Keine Einnahme von Tiflis geplant
Russland will nach eigenen
Angaben mit seinem Krieg im Südkaukasus nicht die georgische Hauptstadt
Tiflis einnehmen. "Pläne, nach Tiflis vorzudringen, hatten wir nie und haben
wir nicht", sagte am Montag ein Vertreter des Moskauer
Verteidigungsministeriums nach Angaben der russischen Agentur Interfax.
Russen starteten Operation von Abchasien aus
Russische Truppen
nahmen nach georgischen Angaben die 40 Kilometer von Abchasien entfernte
Stadt Senaki ein. Dutzende gepanzerte Fahrzeuge seien in dem Ort, erklärte
das Innenministerium in Tiflis. Das russische Verteidigungsministerium
bestätigte den Vorstoß. Damit solle verhindert werden, dass sich georgische
Einheiten zu neuen Angriffen auf Südossetien formierten. Nach Angaben des
georgischen Innenministeriums bombardierten zudem russische Kampfflugzeuge
Ziele am Rande der Hauptstadt Tiflis sowie den Schwarzmeer-Hafen Poti.
Russland wirft Georgien vor, seine Zusage einer Feuerpause vom Sonntag gebrochen und die südossetische Hauptstadt Zchinwali erneut beschossen zu haben.
Georgien unterzeichnet EU-Friedensplan
Während sich auch der Ton
zwischen den USA und Russland verschärfte, unterzeichnete Georgiens
prowestlicher Staatschef Saakaschwili einen mehrstufigen Friedensplan der
EU. Die EU-Vermittler wollten anschließend nach Moskau reisen, um Russland
ebenfalls zur Annahme der Vereinbarung zu bewegen.

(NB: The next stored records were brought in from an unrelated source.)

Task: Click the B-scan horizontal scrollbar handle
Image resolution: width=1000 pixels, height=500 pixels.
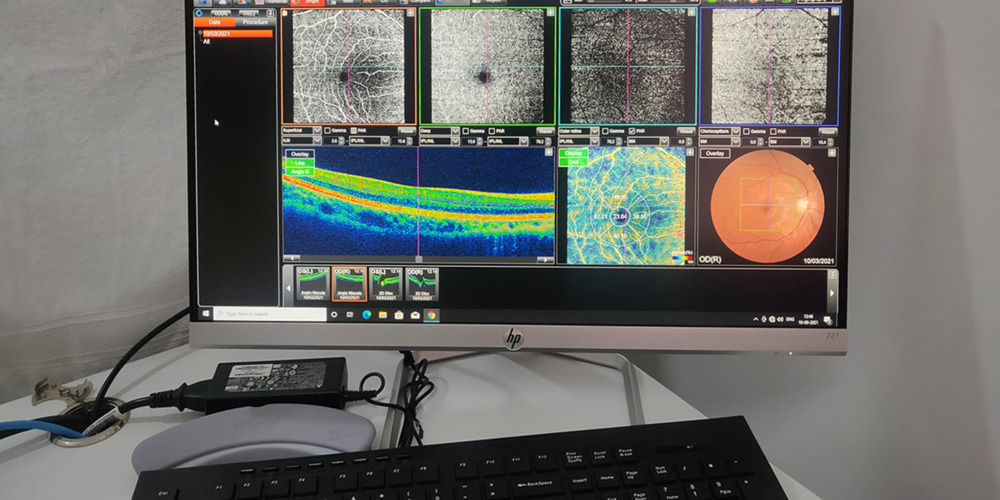Action: [x=418, y=260]
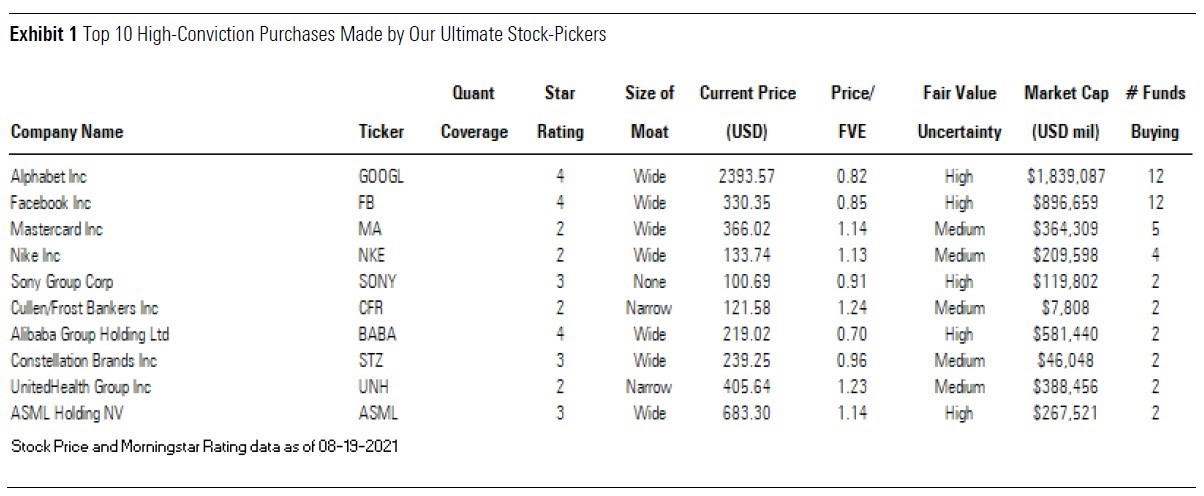This screenshot has width=1204, height=496.
Task: Click the Price/FVE column header
Action: click(x=852, y=112)
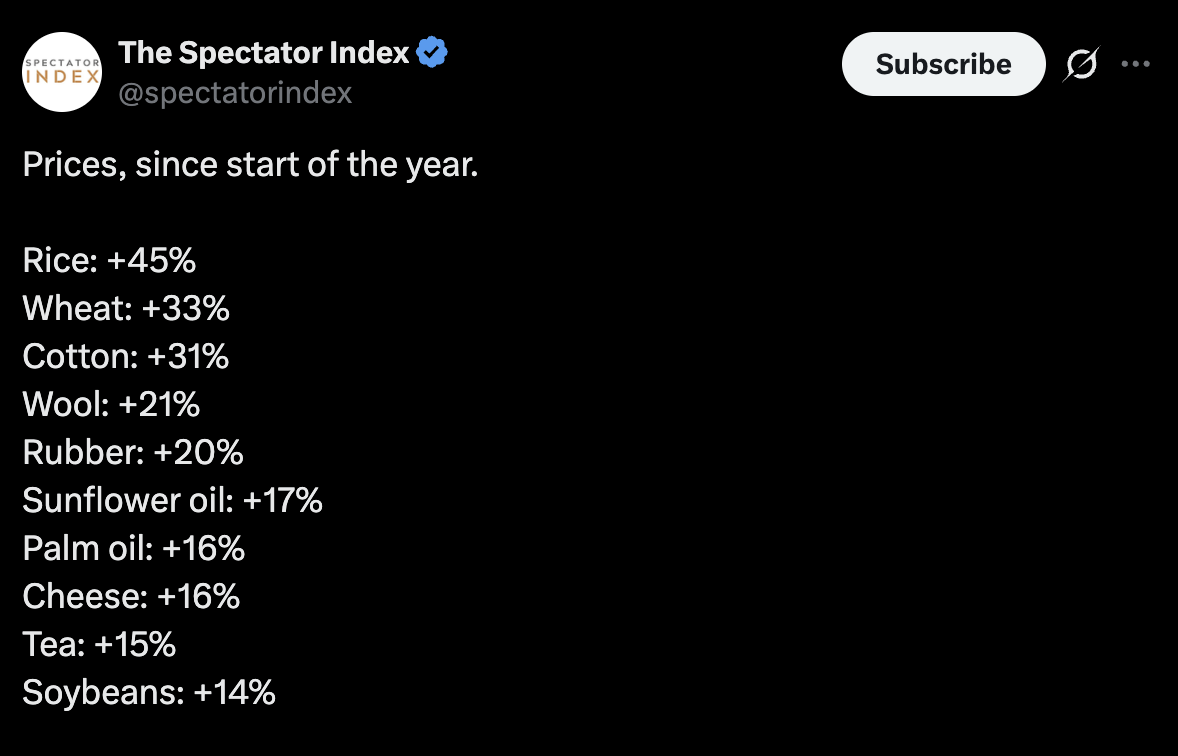1178x756 pixels.
Task: Click the blue verified badge
Action: [x=432, y=53]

Der französische
Präsident und amtierende EU-Ratsvorsitzende Nicolas Sarkozy will am Dienstag
in Tiflis und Moskau vermitteln. Auch die sieben wichtigsten
Industriestaaten (G-7) setzen sich für eine sofortige Waffenruhe ein.

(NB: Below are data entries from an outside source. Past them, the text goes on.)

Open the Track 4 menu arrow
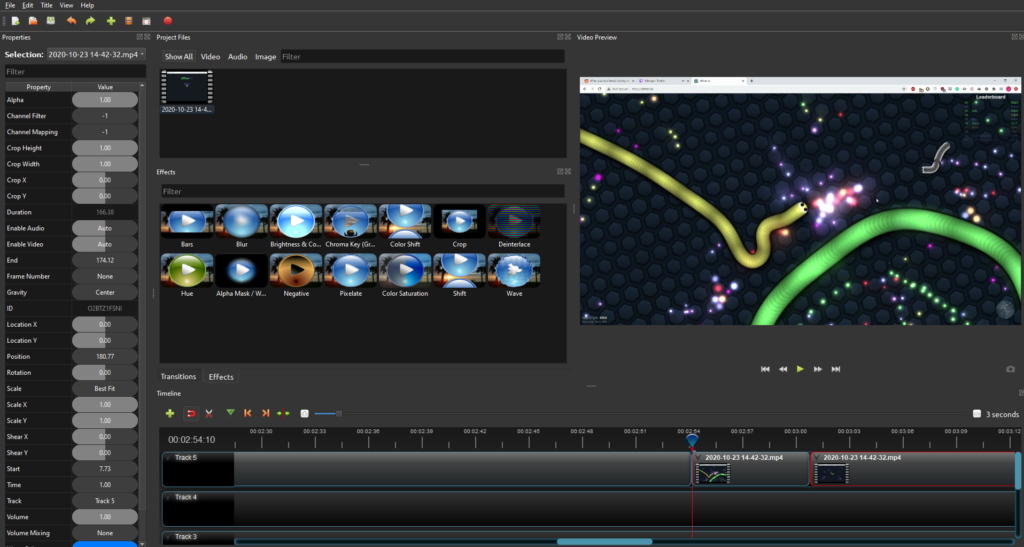This screenshot has width=1024, height=547. click(x=168, y=496)
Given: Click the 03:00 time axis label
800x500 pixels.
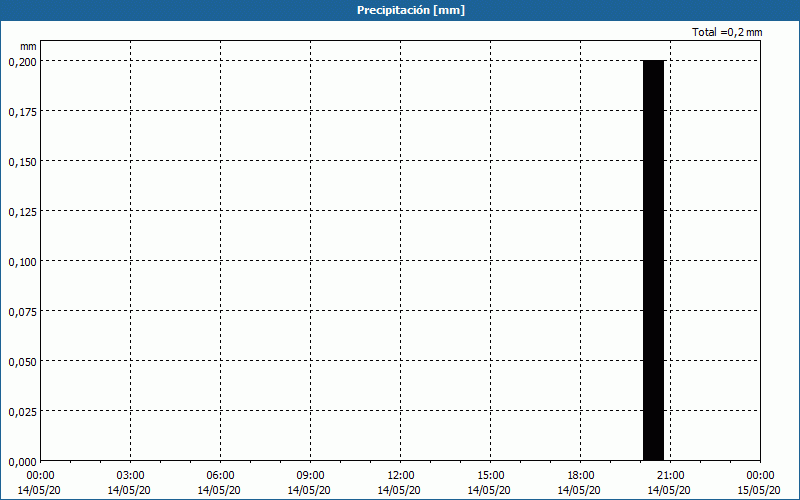Looking at the screenshot, I should pos(130,475).
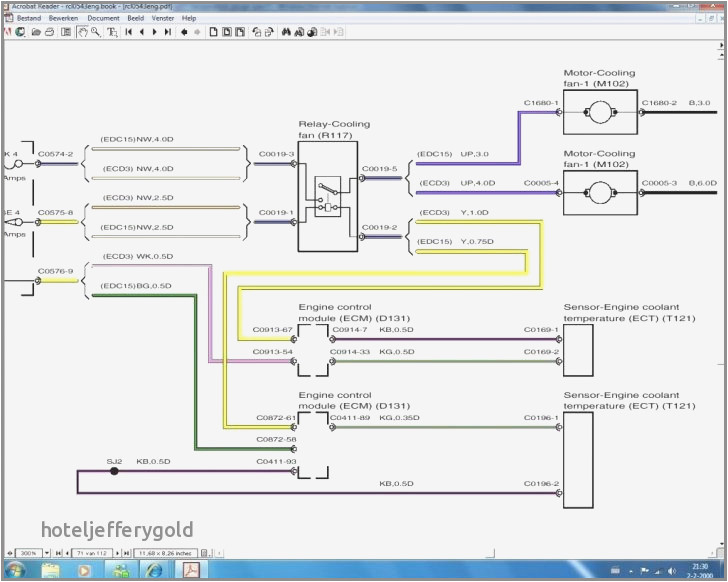
Task: Click next page arrow in status bar
Action: tap(117, 552)
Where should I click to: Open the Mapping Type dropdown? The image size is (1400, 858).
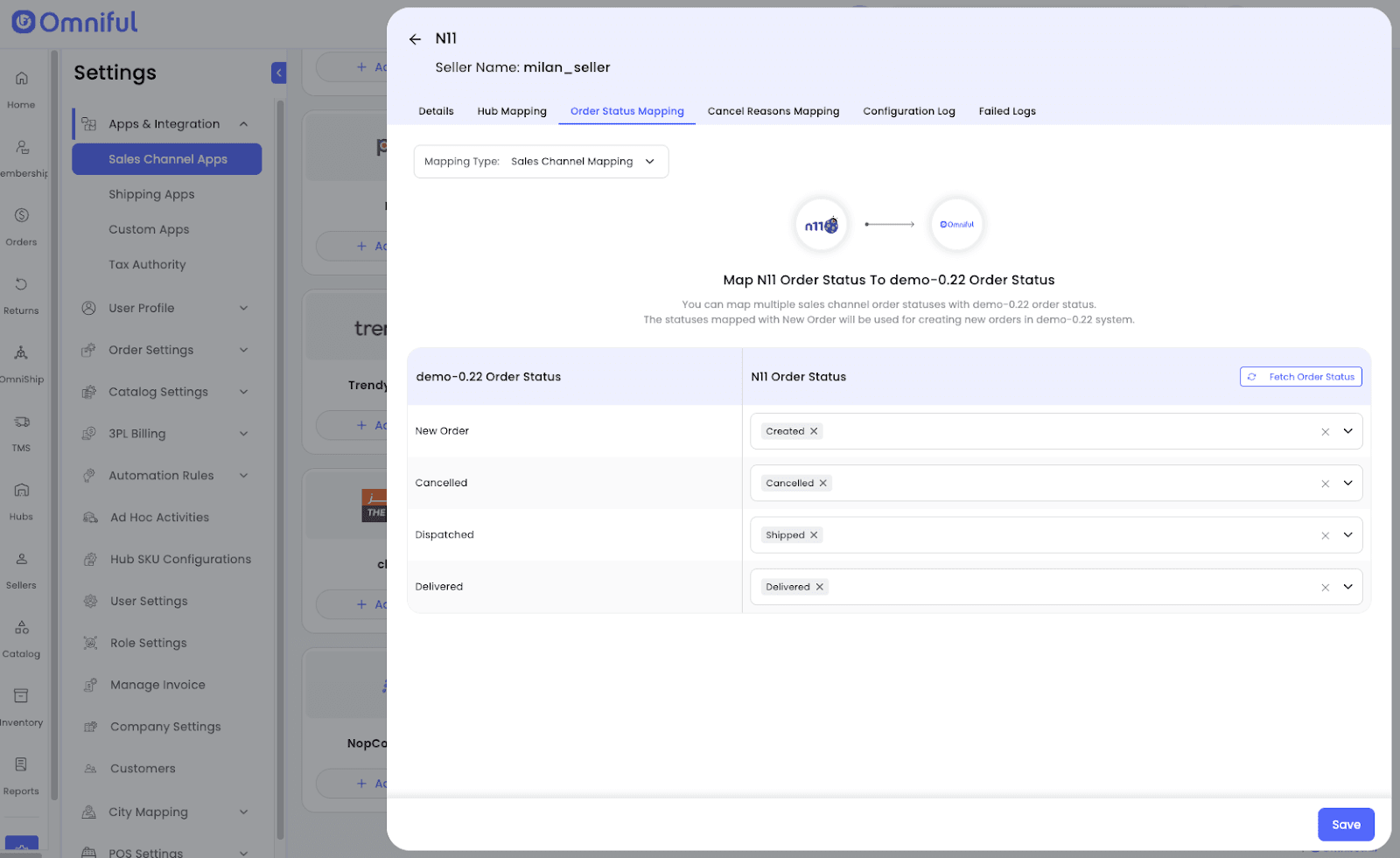(541, 162)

Saakaschwili sagte, er habe die Vereinbarung über einen Waffenstillstand im Beisein Kouchners und dessen finnischen Amtskollegen und OSZE-Vorsitzenden Alexander Stubb in Tiflis unterschrieben. Kouchner hatte zuvor mitgeteilt, der Plan sehe einen sofortigen und bedingungslosen Waffenstillstand sowie Hilfen für die Opfer der Kämpfe vor. Dies hatte Russland als Voraussetzung für eine Einstellung der Kämpfe gefordert. Saakaschwili warf Russland eine seit langem geplante Invasion vor sowie die Behinderung internationaler Hilfslieferungen nach Tiflis. Was nun geschehe, sei "der schlimmste Alptraum" für sein Land, sagte Saakaschwili in Tiflis. Zehntausende Georgier seien inzwischen auf der Flucht. Auch etwa 30.000 Südosseten sollen ihre Heimat verlassen haben.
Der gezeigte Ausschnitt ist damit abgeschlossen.